-- Opening Marker --

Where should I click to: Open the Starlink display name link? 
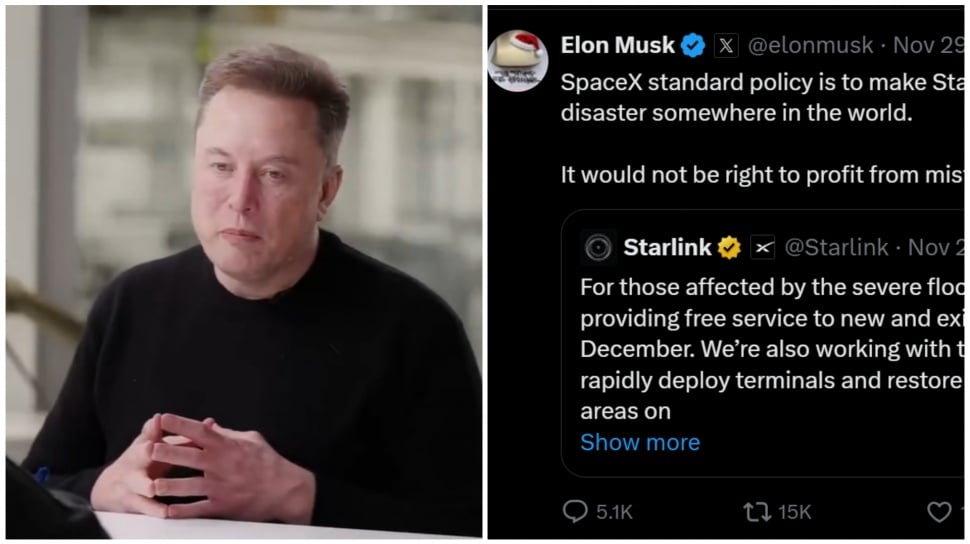667,247
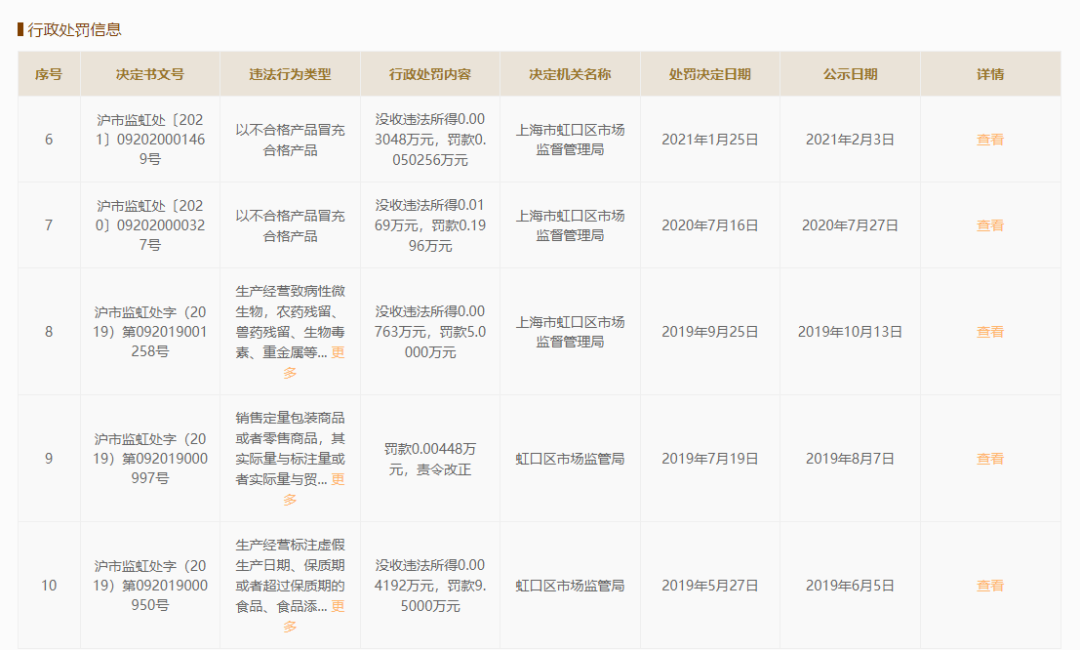Open 查看 details for record 序号 7
The image size is (1080, 650).
[x=989, y=225]
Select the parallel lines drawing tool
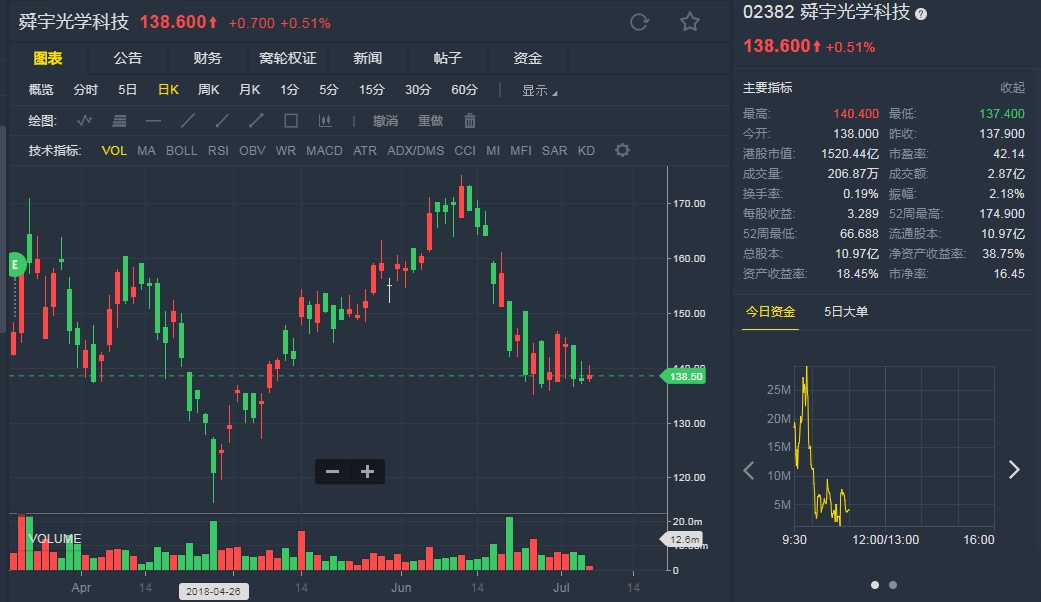1041x602 pixels. pos(119,121)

-- Closing Marker --

» **Work order**
From the first record to the last, copy everything exactly except the pictures.

» **Exercise result**
Where should I click to: Open the Starlink display name link? 
667,247
Open 查看 details for record 序号 7
The image size is (1080, 650).
[x=989, y=225]
Select the parallel lines drawing tool
1041x602 pixels. pos(119,121)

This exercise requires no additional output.